• Problem to work on: All lines from the one containing "Log in (1439, 65)" to the end of the listing below are to be reproduced exactly, and no others.
────────────────────
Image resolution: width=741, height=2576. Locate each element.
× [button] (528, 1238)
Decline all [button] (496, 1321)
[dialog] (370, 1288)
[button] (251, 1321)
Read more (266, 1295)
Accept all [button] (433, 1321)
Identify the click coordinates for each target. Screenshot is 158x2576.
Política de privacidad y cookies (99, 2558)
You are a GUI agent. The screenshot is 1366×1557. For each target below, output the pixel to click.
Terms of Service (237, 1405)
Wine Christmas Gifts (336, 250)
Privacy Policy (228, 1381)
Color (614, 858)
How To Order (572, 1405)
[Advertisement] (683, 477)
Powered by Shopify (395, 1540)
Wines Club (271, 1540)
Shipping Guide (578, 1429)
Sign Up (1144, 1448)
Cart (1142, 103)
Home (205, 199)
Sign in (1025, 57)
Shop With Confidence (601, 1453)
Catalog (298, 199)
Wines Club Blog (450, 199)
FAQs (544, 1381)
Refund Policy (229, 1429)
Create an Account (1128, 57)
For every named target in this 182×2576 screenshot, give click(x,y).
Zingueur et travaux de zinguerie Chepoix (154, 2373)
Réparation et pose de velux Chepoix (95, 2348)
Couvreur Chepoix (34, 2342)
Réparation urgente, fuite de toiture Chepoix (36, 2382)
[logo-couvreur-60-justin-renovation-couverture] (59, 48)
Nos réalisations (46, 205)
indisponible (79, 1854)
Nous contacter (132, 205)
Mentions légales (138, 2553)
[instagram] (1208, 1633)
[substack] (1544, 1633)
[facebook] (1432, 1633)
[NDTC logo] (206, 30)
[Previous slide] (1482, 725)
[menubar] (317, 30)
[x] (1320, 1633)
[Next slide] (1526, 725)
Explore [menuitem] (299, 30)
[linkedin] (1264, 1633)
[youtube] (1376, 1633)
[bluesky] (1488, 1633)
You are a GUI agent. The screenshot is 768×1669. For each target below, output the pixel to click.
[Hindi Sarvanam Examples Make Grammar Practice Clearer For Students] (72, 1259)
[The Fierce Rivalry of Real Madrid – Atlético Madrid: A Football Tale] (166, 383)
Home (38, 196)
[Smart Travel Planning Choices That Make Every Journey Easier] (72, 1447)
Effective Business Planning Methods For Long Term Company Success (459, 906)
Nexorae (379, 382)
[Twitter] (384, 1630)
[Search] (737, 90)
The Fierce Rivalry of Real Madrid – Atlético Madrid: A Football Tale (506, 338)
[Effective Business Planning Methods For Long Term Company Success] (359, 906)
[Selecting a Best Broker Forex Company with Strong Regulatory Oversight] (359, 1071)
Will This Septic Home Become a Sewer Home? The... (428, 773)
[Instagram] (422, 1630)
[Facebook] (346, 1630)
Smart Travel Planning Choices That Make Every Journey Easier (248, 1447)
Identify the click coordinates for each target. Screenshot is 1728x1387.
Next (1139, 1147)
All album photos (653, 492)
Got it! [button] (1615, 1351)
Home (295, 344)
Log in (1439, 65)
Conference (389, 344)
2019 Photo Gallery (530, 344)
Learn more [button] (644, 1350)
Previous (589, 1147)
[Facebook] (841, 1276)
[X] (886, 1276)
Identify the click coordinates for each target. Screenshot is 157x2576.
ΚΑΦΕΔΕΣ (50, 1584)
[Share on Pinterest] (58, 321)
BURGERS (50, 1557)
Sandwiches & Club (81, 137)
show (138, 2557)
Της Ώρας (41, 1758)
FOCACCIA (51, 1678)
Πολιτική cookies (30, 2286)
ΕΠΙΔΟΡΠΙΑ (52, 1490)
────────────────────
• Response box:
Log in (1439, 65)
Conference (389, 344)
2019 Photo Gallery (530, 344)
Learn more [button] (644, 1350)
Previous (589, 1147)
[Facebook] (841, 1276)
[X] (886, 1276)
Identify the click coordinates for each target. Screenshot is 157x2576.
ΚΑΦΕΔΕΣ (50, 1584)
[Share on Pinterest] (58, 321)
BURGERS (50, 1557)
Sandwiches & Club (81, 137)
show (138, 2557)
Της Ώρας (41, 1758)
FOCACCIA (51, 1678)
Πολιτική cookies (30, 2286)
ΕΠΙΔΟΡΠΙΑ (52, 1490)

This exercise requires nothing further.